Published Sep 5, 2014
_nurseinthemaking
12 Posts
I would like to join the National Guard soon, but I am currently in nursing school. When I get done with school, I will have a BSN. I know I can join as an officer, but I would like to join as an enlisted member to get some experience under my belt; however, I will apply to become an officer a year or two after enlistment. My goal is to become a critical care nurse and later pursue a CRNA career. I would like to know what enlistment career field is similar to emergency or critical care nurse in the civilian world. I don't know much about nursing in the military so any information will greatly be appreciated. Thank you all so much in advance. Have a great day.
Lunah, MSN, RN
14 Articles; 13,773 Posts
There really isn't an enlisted career similar to civilian critical care. The closest may be LPN just because they're nurses, but chances of working in critical care as part of the Guard? Not likely. There is also no guarantee of getting a commission later. The Guard tends to be too full of nurses in many states.
jfratian, DNP, RN, CRNA
1,618 Posts
That's not a workable plan.
First, you can't enlist for just one or two years and become an officer whenever you feel like it. The minimum for active duty is 4 years I think. I think they make you do 6 or 8 for guard (don't quote me on that). Plenty of enlisted people have bachelor's or master's degrees. You have to apply through a very competitive process to commission. Just having the degree isn't enough. I work with several military nurses who had to wait until they were E-6s, E-7 selects, or E-7s before being accepted into a enlisted commissioning program. Most were at least E-5s, or had to separate, use the GI bill, and apply for direct commission as a civilian.
Second, I think you're another person who believes military healthcare equals big-time trauma and critical care. That's not the case. If you aren't deployed, your patients will be far healthier than a typical civilian ICU. No one is really deploying right now. Most military ICUs are a joke in my opinion. This is because people who are serving or who have served before are light-years more healthy than the average American. There are no guarantees when the next war will be; don't join just because you want the battlefield experience.
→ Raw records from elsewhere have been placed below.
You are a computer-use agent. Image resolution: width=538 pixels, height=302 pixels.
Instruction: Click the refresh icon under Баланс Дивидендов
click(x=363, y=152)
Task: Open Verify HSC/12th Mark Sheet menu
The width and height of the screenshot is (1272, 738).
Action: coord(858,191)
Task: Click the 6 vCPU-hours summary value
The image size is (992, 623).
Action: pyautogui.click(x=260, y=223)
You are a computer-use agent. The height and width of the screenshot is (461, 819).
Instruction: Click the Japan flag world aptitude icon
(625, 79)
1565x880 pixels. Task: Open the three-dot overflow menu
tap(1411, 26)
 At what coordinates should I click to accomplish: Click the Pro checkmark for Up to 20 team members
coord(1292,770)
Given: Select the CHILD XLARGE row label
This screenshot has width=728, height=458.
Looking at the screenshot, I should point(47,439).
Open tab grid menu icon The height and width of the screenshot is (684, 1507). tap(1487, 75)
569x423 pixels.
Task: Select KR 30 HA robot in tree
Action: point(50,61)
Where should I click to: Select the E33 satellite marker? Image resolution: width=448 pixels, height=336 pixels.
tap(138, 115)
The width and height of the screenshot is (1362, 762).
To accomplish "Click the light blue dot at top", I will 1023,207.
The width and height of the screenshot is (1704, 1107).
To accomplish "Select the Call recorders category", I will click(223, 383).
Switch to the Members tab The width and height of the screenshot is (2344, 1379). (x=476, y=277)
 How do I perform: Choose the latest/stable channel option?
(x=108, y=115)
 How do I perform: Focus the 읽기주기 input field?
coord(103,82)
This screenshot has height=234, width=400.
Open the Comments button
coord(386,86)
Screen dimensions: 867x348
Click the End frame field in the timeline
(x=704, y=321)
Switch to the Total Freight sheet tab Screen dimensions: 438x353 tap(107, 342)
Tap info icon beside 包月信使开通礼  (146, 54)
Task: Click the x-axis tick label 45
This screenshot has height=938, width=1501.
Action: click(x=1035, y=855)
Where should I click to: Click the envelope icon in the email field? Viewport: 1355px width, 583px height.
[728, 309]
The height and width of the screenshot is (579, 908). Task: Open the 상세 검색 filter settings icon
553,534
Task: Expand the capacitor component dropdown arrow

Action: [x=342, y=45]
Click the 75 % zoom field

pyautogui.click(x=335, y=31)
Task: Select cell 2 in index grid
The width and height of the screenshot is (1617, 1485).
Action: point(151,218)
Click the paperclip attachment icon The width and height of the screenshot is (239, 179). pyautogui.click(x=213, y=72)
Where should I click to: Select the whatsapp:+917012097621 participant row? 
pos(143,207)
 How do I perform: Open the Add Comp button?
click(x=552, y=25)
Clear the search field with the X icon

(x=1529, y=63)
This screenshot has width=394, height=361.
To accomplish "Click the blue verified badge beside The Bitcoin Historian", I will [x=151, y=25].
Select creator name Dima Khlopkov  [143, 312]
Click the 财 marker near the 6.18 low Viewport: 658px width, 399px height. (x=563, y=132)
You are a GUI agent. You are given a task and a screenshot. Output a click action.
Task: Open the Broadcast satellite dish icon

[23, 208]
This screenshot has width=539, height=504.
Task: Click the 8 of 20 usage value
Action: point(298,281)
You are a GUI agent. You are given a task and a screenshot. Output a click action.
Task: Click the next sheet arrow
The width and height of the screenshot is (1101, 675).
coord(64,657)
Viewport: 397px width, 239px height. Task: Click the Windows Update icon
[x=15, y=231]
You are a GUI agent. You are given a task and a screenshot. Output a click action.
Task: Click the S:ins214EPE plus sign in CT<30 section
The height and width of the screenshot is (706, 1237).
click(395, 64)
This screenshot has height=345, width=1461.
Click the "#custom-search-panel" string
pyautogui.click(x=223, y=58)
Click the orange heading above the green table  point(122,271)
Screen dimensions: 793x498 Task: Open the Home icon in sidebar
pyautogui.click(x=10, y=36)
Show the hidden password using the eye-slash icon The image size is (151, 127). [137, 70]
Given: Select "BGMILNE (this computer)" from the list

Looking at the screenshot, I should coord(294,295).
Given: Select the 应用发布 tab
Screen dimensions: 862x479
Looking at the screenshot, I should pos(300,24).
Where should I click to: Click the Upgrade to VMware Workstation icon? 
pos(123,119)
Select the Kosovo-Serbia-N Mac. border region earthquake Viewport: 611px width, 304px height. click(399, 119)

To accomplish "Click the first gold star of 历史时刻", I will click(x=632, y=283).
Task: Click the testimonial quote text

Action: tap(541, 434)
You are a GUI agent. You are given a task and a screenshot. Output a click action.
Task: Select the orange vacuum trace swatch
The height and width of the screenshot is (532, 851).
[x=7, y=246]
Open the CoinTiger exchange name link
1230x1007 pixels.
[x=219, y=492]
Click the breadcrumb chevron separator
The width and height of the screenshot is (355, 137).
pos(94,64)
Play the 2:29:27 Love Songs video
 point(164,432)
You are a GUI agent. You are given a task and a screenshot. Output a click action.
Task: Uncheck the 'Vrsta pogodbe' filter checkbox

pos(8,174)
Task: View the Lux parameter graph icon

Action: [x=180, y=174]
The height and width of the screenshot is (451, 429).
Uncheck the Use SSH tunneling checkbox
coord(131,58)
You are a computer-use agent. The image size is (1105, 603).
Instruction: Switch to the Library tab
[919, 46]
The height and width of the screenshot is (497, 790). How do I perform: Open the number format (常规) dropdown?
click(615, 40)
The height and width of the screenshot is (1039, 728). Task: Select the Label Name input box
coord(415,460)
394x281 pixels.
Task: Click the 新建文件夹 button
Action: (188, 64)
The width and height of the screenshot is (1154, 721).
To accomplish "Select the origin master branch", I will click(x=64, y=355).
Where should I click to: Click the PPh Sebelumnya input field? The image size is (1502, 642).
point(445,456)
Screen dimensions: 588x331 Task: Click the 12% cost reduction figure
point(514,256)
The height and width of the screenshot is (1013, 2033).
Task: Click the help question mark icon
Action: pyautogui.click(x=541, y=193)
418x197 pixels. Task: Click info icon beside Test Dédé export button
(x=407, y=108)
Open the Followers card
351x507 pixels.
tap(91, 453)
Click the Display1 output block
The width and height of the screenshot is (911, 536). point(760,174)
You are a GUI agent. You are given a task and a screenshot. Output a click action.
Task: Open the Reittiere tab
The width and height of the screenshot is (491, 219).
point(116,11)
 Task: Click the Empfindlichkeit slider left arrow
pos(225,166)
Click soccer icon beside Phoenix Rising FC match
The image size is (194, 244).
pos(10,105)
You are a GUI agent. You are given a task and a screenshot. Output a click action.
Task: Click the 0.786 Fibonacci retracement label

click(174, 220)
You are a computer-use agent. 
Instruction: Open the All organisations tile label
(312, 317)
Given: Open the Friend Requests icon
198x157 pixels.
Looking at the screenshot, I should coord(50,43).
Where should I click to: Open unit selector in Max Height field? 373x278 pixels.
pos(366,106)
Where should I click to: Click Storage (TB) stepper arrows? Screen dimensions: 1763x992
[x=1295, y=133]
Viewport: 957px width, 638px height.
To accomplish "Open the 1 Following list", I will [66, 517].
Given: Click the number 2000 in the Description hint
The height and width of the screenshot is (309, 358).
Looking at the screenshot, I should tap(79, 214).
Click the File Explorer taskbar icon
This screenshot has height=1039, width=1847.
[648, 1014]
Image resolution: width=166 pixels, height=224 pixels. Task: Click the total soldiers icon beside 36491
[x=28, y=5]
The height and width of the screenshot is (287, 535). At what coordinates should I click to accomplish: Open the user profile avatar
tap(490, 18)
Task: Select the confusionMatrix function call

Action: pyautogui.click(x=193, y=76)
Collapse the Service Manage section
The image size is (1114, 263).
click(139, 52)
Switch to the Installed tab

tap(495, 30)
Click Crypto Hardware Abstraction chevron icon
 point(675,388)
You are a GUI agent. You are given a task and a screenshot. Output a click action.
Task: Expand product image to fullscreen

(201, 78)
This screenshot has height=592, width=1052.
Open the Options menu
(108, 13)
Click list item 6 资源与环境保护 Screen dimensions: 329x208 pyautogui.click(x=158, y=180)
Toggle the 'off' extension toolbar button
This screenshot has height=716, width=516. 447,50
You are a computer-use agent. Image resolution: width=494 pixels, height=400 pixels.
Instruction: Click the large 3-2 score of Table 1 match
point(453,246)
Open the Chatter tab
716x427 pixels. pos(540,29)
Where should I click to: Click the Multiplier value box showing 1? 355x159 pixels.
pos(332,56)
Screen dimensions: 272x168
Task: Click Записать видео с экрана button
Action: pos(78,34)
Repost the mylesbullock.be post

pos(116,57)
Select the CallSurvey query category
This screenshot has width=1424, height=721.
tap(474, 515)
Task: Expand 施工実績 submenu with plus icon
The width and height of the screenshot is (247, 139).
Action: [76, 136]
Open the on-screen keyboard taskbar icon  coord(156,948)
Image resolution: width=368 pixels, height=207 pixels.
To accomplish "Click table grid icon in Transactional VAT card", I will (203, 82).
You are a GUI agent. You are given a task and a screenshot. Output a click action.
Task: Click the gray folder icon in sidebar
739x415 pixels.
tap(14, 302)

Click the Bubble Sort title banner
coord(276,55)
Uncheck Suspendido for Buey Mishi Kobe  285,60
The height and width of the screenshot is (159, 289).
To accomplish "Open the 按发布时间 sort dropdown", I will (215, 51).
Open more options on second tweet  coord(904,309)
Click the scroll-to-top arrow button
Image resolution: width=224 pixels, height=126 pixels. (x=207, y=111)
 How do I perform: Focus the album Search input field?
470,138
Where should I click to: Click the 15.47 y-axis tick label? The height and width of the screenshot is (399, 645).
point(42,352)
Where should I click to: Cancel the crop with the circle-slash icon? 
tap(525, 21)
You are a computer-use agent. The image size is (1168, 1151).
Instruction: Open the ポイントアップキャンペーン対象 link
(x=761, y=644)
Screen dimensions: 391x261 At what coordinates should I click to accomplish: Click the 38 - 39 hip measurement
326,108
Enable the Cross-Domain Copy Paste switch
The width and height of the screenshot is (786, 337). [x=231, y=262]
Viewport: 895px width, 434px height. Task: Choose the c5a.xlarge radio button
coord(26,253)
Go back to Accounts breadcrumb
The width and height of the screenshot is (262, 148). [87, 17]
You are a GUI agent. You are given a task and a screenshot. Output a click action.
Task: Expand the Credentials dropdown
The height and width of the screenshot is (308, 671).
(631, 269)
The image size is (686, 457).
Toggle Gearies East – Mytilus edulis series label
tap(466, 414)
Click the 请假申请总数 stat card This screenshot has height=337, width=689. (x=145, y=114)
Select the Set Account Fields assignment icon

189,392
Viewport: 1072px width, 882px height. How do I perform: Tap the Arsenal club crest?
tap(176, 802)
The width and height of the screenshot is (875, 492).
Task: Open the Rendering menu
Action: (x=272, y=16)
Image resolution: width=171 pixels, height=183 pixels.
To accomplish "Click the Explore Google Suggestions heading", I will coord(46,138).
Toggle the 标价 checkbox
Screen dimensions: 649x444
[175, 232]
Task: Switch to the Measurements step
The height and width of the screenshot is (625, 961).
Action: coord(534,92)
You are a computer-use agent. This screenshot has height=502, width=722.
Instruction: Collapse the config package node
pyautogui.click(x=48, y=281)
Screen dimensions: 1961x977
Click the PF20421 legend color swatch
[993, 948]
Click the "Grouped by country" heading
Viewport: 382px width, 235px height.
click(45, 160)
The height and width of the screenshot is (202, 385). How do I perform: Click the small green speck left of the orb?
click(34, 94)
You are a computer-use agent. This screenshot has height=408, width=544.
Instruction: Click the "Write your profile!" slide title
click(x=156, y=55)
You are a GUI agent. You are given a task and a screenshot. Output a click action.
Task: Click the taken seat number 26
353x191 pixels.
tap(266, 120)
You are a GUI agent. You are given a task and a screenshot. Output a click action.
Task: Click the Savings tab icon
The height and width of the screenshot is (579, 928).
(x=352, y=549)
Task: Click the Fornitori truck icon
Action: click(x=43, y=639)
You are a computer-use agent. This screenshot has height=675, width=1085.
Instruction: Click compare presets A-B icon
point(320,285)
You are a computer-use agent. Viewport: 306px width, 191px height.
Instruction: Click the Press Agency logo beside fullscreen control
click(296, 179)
Third, don't enlist with a BSN. Not only will you be practicing way below your license as an E-3 or E-4, you literally make about half the money. You're not leading troops into battle as a military nurse; the officer training they give you is plenty. Don't enlist out of fear you aren't good enough to be an officer; you look stupid for a while but you move-on. Nobody is expecting anything out of an O-1 anyway.
FYI: If you got a few years of critical care civilian RN experience first, the Air Force Reserves or the Guard will train you as a flight nurse right off-the-bat. A lot of people I did OTS with did that.
Thank you for clearing things up for me.